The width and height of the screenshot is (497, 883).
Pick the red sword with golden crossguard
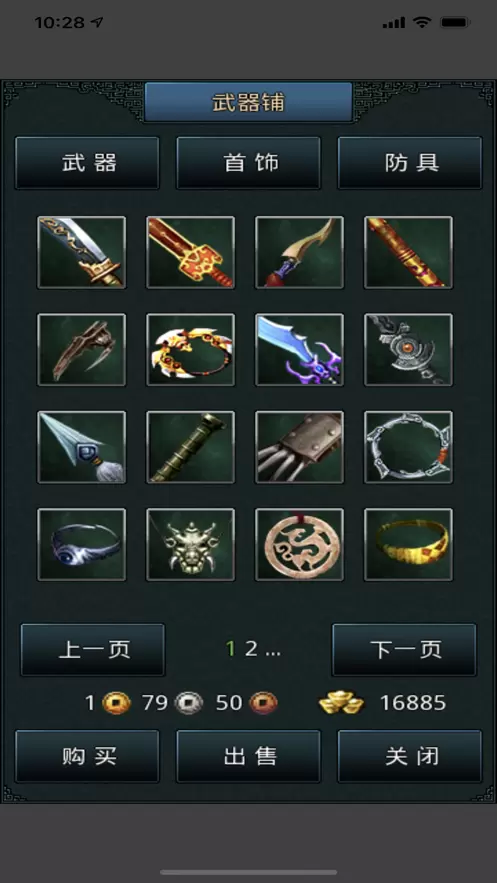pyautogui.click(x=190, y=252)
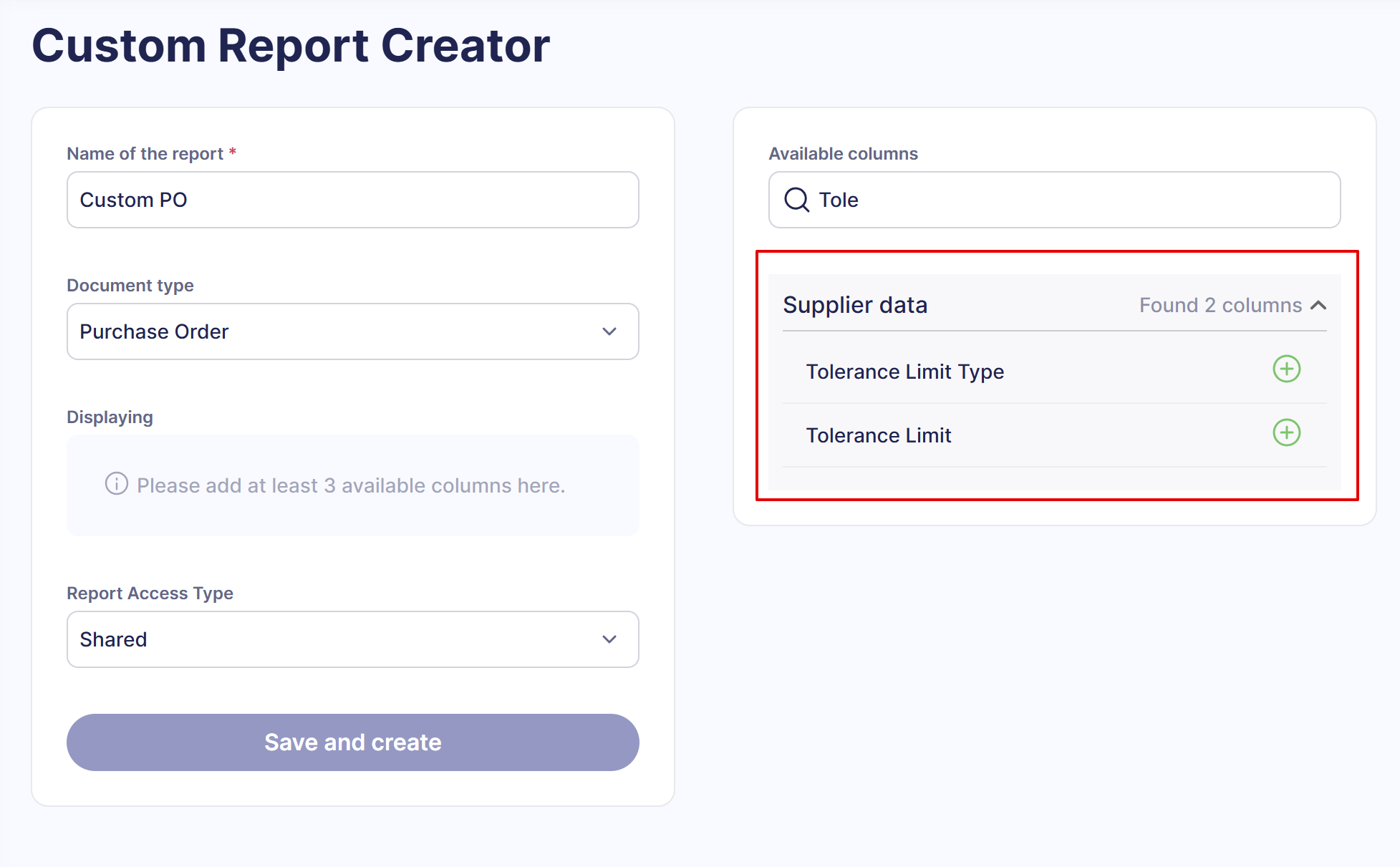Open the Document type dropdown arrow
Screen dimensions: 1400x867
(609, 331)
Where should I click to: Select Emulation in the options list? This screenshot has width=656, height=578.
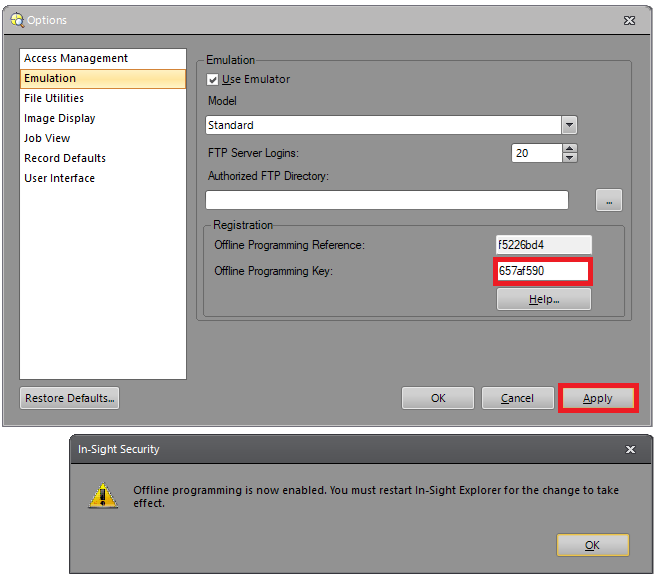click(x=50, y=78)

*What you should do*:
Render the material above as a JSON list of strings, with one string per line and blank lines omitted. Leave the pictures out.

*Finished task*:
[
  "The width and height of the screenshot is (497, 883).",
  "Pick the red sword with golden crossguard",
  "pyautogui.click(x=190, y=252)",
  "Open the Document type dropdown arrow",
  "Screen dimensions: 1400x867",
  "(609, 331)",
  "Where should I click to: Select Emulation in the options list? This screenshot has width=656, height=578.",
  "click(x=50, y=78)"
]